**Task goal:** Update the data below by replacing every "This screenshot has" with "This image has" and changing nothing else.

------------------------

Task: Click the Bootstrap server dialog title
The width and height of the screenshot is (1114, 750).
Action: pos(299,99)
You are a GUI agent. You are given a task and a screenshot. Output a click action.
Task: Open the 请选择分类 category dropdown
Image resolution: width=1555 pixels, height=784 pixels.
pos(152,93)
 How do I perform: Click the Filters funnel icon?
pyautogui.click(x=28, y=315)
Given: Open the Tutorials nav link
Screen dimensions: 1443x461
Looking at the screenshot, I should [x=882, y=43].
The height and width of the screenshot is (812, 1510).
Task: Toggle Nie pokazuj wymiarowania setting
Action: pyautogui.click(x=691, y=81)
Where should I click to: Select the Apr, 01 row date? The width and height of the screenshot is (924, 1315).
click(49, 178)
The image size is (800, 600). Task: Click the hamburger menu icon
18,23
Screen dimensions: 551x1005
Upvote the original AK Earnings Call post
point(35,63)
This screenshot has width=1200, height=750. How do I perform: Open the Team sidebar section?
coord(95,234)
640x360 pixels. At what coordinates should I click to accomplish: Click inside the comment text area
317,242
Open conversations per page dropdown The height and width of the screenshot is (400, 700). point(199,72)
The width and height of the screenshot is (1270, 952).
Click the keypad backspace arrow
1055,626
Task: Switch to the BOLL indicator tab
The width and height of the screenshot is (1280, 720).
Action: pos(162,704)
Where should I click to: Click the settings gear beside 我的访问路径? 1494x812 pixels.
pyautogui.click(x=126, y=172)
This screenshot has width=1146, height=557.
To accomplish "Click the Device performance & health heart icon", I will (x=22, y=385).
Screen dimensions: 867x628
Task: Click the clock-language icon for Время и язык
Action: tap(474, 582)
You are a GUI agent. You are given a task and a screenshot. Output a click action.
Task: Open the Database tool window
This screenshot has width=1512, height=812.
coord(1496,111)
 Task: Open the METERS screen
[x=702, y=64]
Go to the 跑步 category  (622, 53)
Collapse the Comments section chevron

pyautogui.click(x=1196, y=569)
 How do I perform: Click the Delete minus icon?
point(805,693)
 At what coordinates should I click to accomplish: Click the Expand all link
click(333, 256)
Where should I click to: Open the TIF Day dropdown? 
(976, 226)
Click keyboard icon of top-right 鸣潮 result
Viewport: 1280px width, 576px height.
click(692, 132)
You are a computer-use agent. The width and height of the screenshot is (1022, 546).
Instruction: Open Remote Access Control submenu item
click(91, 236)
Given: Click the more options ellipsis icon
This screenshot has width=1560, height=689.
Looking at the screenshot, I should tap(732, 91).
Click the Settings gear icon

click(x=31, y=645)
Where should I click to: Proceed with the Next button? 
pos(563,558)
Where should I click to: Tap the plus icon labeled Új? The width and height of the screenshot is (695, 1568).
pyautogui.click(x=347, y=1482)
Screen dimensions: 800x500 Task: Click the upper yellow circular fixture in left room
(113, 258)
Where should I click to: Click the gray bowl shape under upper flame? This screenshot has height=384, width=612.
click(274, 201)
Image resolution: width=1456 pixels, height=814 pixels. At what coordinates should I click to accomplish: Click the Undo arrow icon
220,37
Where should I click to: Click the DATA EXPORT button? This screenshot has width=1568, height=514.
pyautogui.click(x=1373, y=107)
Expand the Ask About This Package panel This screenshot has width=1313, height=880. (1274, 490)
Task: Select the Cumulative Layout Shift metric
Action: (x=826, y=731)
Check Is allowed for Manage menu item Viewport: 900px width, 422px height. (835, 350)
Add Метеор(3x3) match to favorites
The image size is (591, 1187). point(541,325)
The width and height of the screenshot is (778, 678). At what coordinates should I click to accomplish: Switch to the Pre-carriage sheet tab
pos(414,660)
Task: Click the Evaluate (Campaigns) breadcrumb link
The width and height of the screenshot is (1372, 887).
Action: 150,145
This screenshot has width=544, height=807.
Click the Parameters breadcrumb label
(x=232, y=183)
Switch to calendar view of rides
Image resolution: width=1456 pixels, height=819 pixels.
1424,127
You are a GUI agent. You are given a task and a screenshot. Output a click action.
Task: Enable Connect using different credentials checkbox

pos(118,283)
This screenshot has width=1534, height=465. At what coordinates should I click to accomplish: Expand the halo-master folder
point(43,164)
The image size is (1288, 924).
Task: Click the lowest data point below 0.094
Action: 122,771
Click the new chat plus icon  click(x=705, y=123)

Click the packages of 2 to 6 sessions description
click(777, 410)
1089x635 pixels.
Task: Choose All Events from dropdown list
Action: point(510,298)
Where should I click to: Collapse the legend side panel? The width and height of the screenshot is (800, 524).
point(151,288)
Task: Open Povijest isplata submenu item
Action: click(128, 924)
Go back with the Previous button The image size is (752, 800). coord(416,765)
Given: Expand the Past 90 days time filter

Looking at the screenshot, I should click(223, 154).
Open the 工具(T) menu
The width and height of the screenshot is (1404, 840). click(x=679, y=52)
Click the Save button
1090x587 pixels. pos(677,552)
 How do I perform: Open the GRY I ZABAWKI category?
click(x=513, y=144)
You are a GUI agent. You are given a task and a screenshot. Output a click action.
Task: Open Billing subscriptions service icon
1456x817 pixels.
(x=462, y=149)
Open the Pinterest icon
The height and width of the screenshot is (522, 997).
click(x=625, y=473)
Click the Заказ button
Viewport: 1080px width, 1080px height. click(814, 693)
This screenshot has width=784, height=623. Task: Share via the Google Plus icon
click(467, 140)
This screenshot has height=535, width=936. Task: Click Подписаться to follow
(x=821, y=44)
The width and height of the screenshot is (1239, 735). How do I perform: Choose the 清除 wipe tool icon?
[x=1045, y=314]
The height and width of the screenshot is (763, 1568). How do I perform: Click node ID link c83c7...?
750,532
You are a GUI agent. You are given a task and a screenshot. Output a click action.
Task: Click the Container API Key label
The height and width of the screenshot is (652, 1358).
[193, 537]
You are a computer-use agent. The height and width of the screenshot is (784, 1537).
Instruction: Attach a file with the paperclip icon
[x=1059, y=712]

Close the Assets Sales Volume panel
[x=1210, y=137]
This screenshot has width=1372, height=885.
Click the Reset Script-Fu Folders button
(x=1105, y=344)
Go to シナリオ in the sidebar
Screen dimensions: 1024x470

------------------------

**Output for this task:**
Task: Click the Bootstrap server dialog title
The width and height of the screenshot is (1114, 750).
Action: pos(299,99)
You are a GUI agent. You are given a task and a screenshot. Output a click action.
Task: Open the 请选择分类 category dropdown
Image resolution: width=1555 pixels, height=784 pixels.
pos(152,93)
 How do I perform: Click the Filters funnel icon?
pyautogui.click(x=28, y=315)
Given: Open the Tutorials nav link
Screen dimensions: 1443x461
Looking at the screenshot, I should [x=882, y=43].
The height and width of the screenshot is (812, 1510).
Task: Toggle Nie pokazuj wymiarowania setting
Action: pyautogui.click(x=691, y=81)
Where should I click to: Select the Apr, 01 row date? The width and height of the screenshot is (924, 1315).
click(49, 178)
The image size is (800, 600). Task: Click the hamburger menu icon
18,23
Screen dimensions: 551x1005
Upvote the original AK Earnings Call post
point(35,63)
This image has width=1200, height=750. How do I perform: Open the Team sidebar section?
coord(95,234)
640x360 pixels. At what coordinates should I click to accomplish: Click inside the comment text area
317,242
Open conversations per page dropdown The height and width of the screenshot is (400, 700). point(199,72)
The width and height of the screenshot is (1270, 952).
Click the keypad backspace arrow
1055,626
Task: Switch to the BOLL indicator tab
The width and height of the screenshot is (1280, 720).
Action: pos(162,704)
Where should I click to: Click the settings gear beside 我的访问路径? 1494x812 pixels.
pyautogui.click(x=126, y=172)
This image has width=1146, height=557.
To accomplish "Click the Device performance & health heart icon", I will (x=22, y=385).
Screen dimensions: 867x628
Task: Click the clock-language icon for Время и язык
Action: tap(474, 582)
You are a GUI agent. You are given a task and a screenshot. Output a click action.
Task: Open the Database tool window
This image has width=1512, height=812.
coord(1496,111)
 Task: Open the METERS screen
[x=702, y=64]
Go to the 跑步 category  (622, 53)
Collapse the Comments section chevron

pyautogui.click(x=1196, y=569)
 How do I perform: Click the Delete minus icon?
point(805,693)
 At what coordinates should I click to accomplish: Click the Expand all link
click(333, 256)
Where should I click to: Open the TIF Day dropdown? 
(976, 226)
Click keyboard icon of top-right 鸣潮 result
Viewport: 1280px width, 576px height.
click(692, 132)
You are a computer-use agent. The width and height of the screenshot is (1022, 546).
Instruction: Open Remote Access Control submenu item
click(91, 236)
Given: Click the more options ellipsis icon
This image has width=1560, height=689.
Looking at the screenshot, I should tap(732, 91).
Click the Settings gear icon

click(x=31, y=645)
Where should I click to: Proceed with the Next button? 
pos(563,558)
Where should I click to: Tap the plus icon labeled Új? The width and height of the screenshot is (695, 1568).
pyautogui.click(x=347, y=1482)
Screen dimensions: 800x500 Task: Click the upper yellow circular fixture in left room
(113, 258)
Where should I click to: Click the gray bowl shape under upper flame? This image has height=384, width=612.
click(274, 201)
Image resolution: width=1456 pixels, height=814 pixels. At what coordinates should I click to accomplish: Click the Undo arrow icon
220,37
Where should I click to: Click the DATA EXPORT button? This image has width=1568, height=514.
pyautogui.click(x=1373, y=107)
Expand the Ask About This Package panel This image has width=1313, height=880. (1274, 490)
Task: Select the Cumulative Layout Shift metric
Action: (x=826, y=731)
Check Is allowed for Manage menu item Viewport: 900px width, 422px height. (835, 350)
Add Метеор(3x3) match to favorites
The image size is (591, 1187). point(541,325)
The width and height of the screenshot is (778, 678). At what coordinates should I click to accomplish: Switch to the Pre-carriage sheet tab
pos(414,660)
Task: Click the Evaluate (Campaigns) breadcrumb link
The width and height of the screenshot is (1372, 887).
Action: 150,145
This image has width=544, height=807.
Click the Parameters breadcrumb label
(x=232, y=183)
Switch to calendar view of rides
Image resolution: width=1456 pixels, height=819 pixels.
1424,127
You are a GUI agent. You are given a task and a screenshot. Output a click action.
Task: Enable Connect using different credentials checkbox

pos(118,283)
This image has width=1534, height=465. At what coordinates should I click to accomplish: Expand the halo-master folder
point(43,164)
The image size is (1288, 924).
Task: Click the lowest data point below 0.094
Action: 122,771
Click the new chat plus icon  click(x=705, y=123)

Click the packages of 2 to 6 sessions description
click(777, 410)
1089x635 pixels.
Task: Choose All Events from dropdown list
Action: point(510,298)
Where should I click to: Collapse the legend side panel? The width and height of the screenshot is (800, 524).
point(151,288)
Task: Open Povijest isplata submenu item
Action: click(128, 924)
Go back with the Previous button The image size is (752, 800). coord(416,765)
Given: Expand the Past 90 days time filter

Looking at the screenshot, I should click(223, 154).
Open the 工具(T) menu
The width and height of the screenshot is (1404, 840). click(x=679, y=52)
Click the Save button
1090x587 pixels. pos(677,552)
 How do I perform: Open the GRY I ZABAWKI category?
click(x=513, y=144)
You are a GUI agent. You are given a task and a screenshot. Output a click action.
Task: Open Billing subscriptions service icon
1456x817 pixels.
(x=462, y=149)
Open the Pinterest icon
The height and width of the screenshot is (522, 997).
click(x=625, y=473)
Click the Заказ button
Viewport: 1080px width, 1080px height. click(814, 693)
This image has width=784, height=623. Task: Share via the Google Plus icon
click(467, 140)
This image has height=535, width=936. Task: Click Подписаться to follow
(x=821, y=44)
The width and height of the screenshot is (1239, 735). How do I perform: Choose the 清除 wipe tool icon?
[x=1045, y=314]
The height and width of the screenshot is (763, 1568). How do I perform: Click node ID link c83c7...?
750,532
You are a GUI agent. You are given a task and a screenshot. Output a click action.
Task: Click the Container API Key label
The height and width of the screenshot is (652, 1358).
[193, 537]
You are a computer-use agent. The height and width of the screenshot is (784, 1537).
Instruction: Attach a file with the paperclip icon
[x=1059, y=712]

Close the Assets Sales Volume panel
[x=1210, y=137]
This image has width=1372, height=885.
Click the Reset Script-Fu Folders button
(x=1105, y=344)
Go to シナリオ in the sidebar
Screen dimensions: 1024x470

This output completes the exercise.